Exercise details:
Continue the fairy-tale satire about greed in finance below, starting after its last sentence.

Fireside Finance

A periodic blog dedicated to providing commentary and encouraging debate on topics in Economics and Finance.

About Me

Age: 26 Occupation: Private Equity

Thursday, June 12, 2008

From Yahoo Finance: Couldn't have said it better myself

Laura Rowley Money & Happiness

Laura Rowley, Money & Happiness

Has the American Dream Become a Fairy Tale?

by Laura Rowley

Excellent (113 Ratings)
Posted on Wednesday, June 11, 2008, 12:00AM

Once upon a time there was a greedy young man with shiny wingtips and important degrees. His father, an advisor to the king, had paid the young man's way through an Ivy League college and got him a job managing the village's pension investments.

The greedy young man went to his magic mirror and said, "Mirror, mirror, I'm at the top of my field, I'm entitled to a higher yield. I'd like to earn that yield today, so I get a bonus with my pay. Tell me now, because here's the thing -- I'm really entitled to earn more than the king."

The mirror replied, "Call Wall Street please, and invest in mortgage-backed securities. Don't worry whether the yield will last, this way you'll get your bonus fast."

And the greedy young man went on television, where the media declared him a genius.

The Investment Banker

Once upon a time there was a greedy investment banker with shiny high heels and important Ivy League degrees. She went to her magic mirror and said, "Mirror, mirror on the wall, I'm clearly entitled to a windfall. I'm putting upon you the onus -- what's the best way to boost my bonus?"

The mirror replied, "Here you'll find the recipe -- sell this hot security: Bundle good and bad mortgages together, slice and dice them and sell them as treasure. Don't worry about what's really inside -- anything foul the rating agencies can hide. If you follow my advice today, surely you'll increase your rate of pay."

And the greedy investment banker went on television, where the media declared her a genius.

The Bank President

Once upon a time there was a greedy bank president with a fancy gold watch and important degrees. He went to his magic mirror and said, "I find myself on the executive floor -- I'm really entitled to be earning more. If the stock went up I'd have no cares, since I own about a million shares. Ten other banks have opened on my block -- tell me how to boost my stock."

Supplied material:
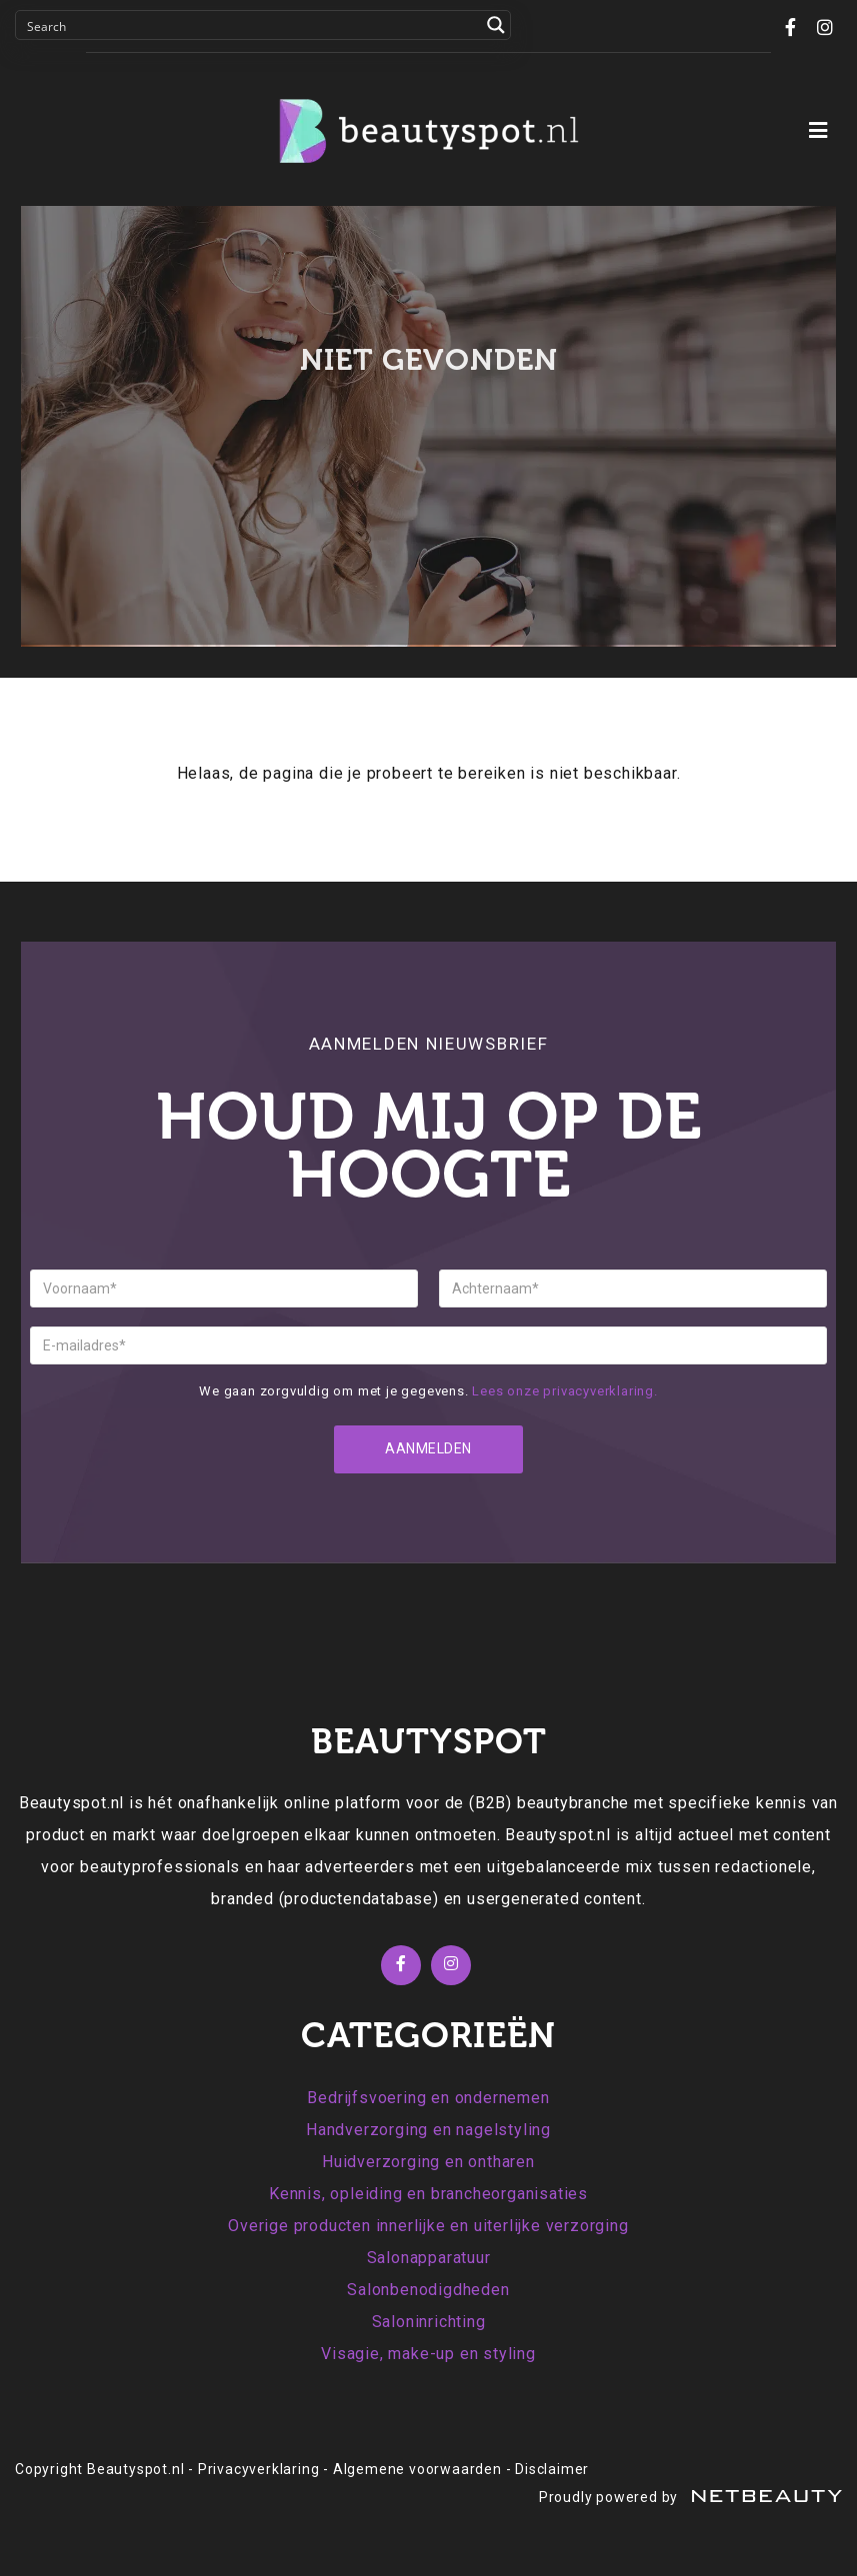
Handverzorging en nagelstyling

Response for this exercise:
The mirror replied, "Hand out mortgages across the land, and sell them to Wall Street as fast as you can. Heed my word in this endeavor, and your stock will go up and up forever."

And the greedy bank president went on television, where the media declared that his bank's stock would likely go up forever.

The Mortgage Broker

Once upon a time there was a greedy young man with a not-so-fancy degree and a leased Porsche. He went to his magic mirror and said, "Mirror, mirror, I want to be rich, tell me where I can find my niche. I've read 'The Secret' and I'm ready for action, I'm familiar with the laws of attraction. My ambition is so thoroughly unbridled, I think you'll agree that I'm entitled."

The mirror replied, "Now my friend don't fret or frown, but make some loans with no money down. Become a mortgage broker and get on the phone; get some expertise in the 'liar loan.' Find suckers with no income to sign on the line, tell them when the rate adjusts things will be fine. Or sign yourself, who needs permission? Just make sure the loan has the biggest commission. Since you're lending the bank's money there's no hitch, just close those loans and you'll be rich."

And the mortgage broker went on television, where he starred in a commercial as Crazy Morty the Mortgage Broker, urging would-be homeowners to call him at 1-800-555-4567.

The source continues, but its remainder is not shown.